- [Task material]
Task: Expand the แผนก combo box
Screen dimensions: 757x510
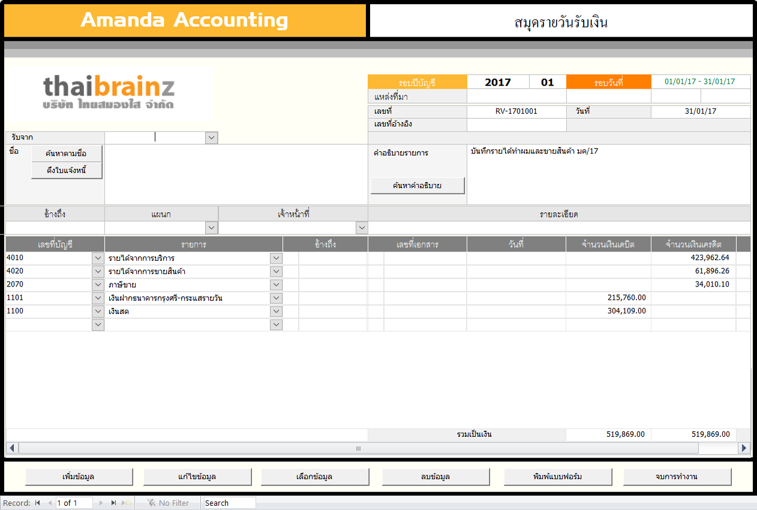Action: (x=211, y=228)
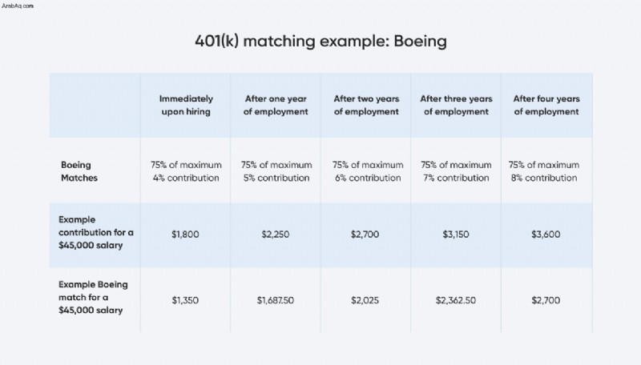
Task: Click the $1,800 contribution value
Action: [185, 235]
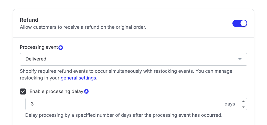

- [Exercise] What comes back should match the records exactly, minus any pictures.

- [Your response]
Task: Expand the แผนก combo box
Screen dimensions: 757x510
Action: (x=211, y=228)
Task: Click the $1,800 contribution value
Action: [185, 235]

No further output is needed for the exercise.